When the relevant facts are viewed as a whole, it seems clear that the Relevant Charges are not concealed default charges designed to discourage customers from overdrawing on their accounts without prior arrangement.

 

and

 

I have formed the conclusion that the Relevant Charges are, as the Banks submit, charges that they require their customers to agree to pay as part of the price or remuneration for the package of services that they agree to supply in exchange.

 

Of course, this wouldnt be the first time that even a SC decision would be overturned (or better still by-passed). But in any event, it does seem to me that neither quote rules out an action based on UTCCR on the basis of there being a fundamental obligation on the customer to keep the account within a pre-agreed limit, OR you get charged.
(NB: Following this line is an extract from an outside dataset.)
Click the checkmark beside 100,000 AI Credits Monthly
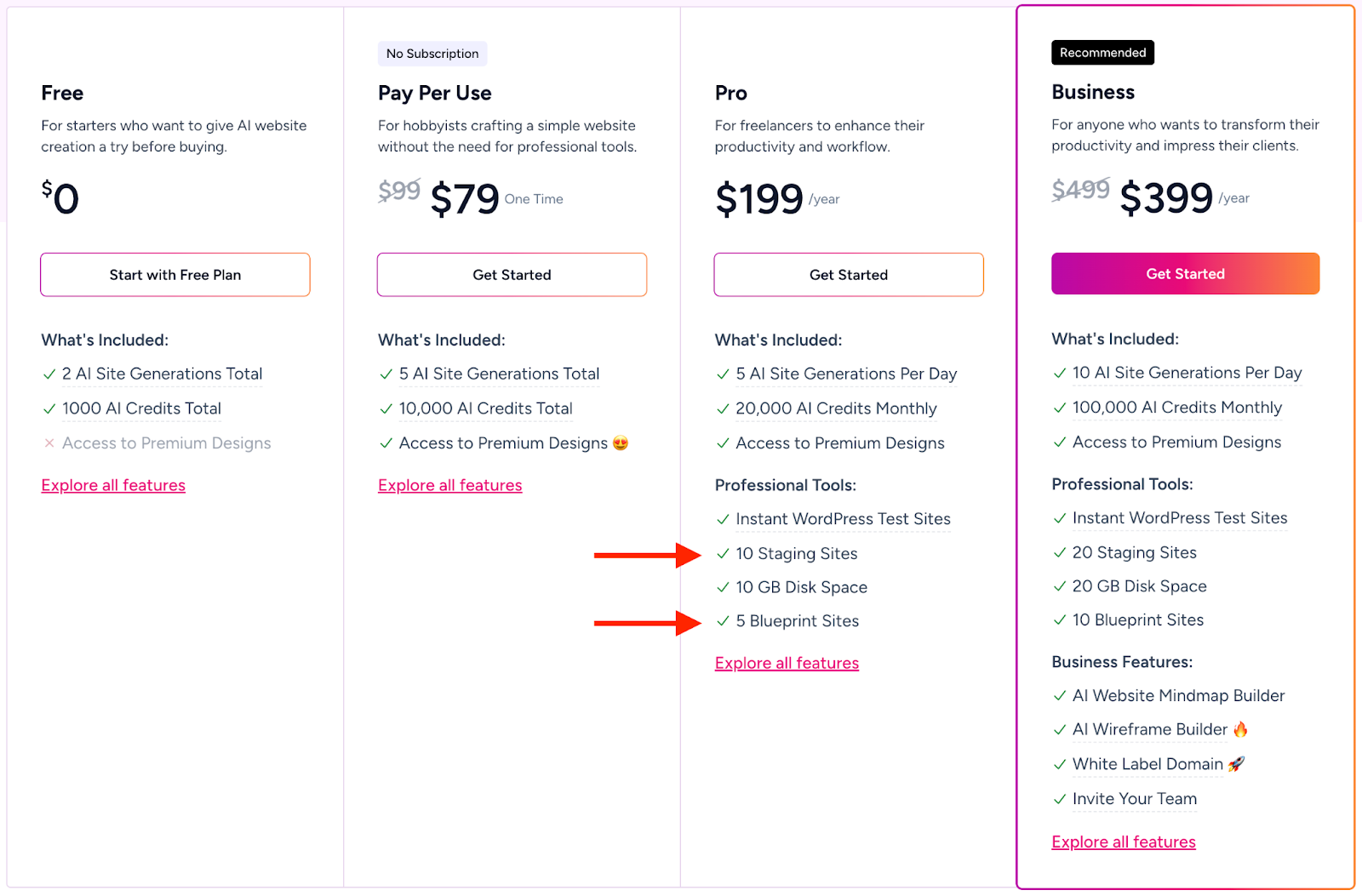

Your first quote really only says that the charges are not concealed - and I suppose to be fair they are not concealed (though the possible consequences arent exactly sketched out in black and white). I do though find the idea that they arent there as a discouragement a bit hard to take - I mean, if you go overdrawn they will charge your £30 a day + charge for however many items they return unpaid - that does seem to me to be kind of discouraging (to put it mildly!)
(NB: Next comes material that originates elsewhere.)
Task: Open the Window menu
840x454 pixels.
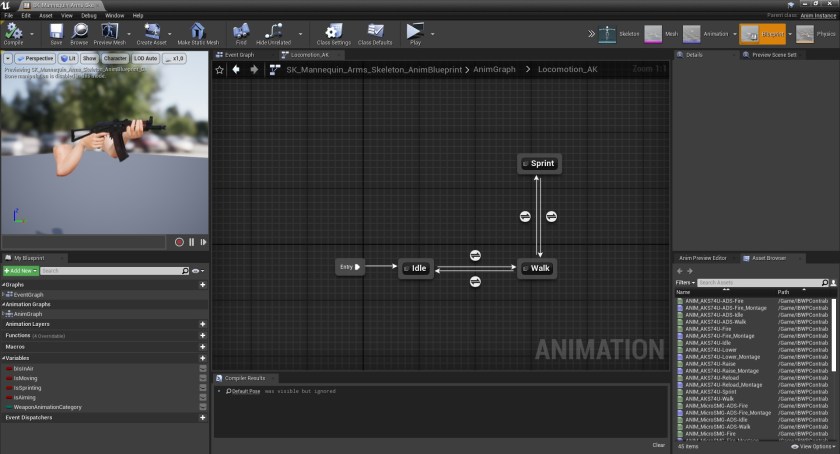Action: pyautogui.click(x=115, y=16)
And this is really the issue about your second quote - that the charges are the price or remuneration for a package of services. BUT £30 a day is reserved for if you go overdrawn (or excessively so). Its a charge if you dont meet your obligations to the bank. Indeed the item that takes you overdrawn might not be paid. For instance you are within, lets say, £20 of your limit and a SO for £25 is due, so they dont pay it and charge you for the privilege, so that puts you £10 over your limit, so if you dont suss it that day, the next day its another £30, so now you are £40 over ...... and so it goes. All of this stems from the obligation to stay within your limit.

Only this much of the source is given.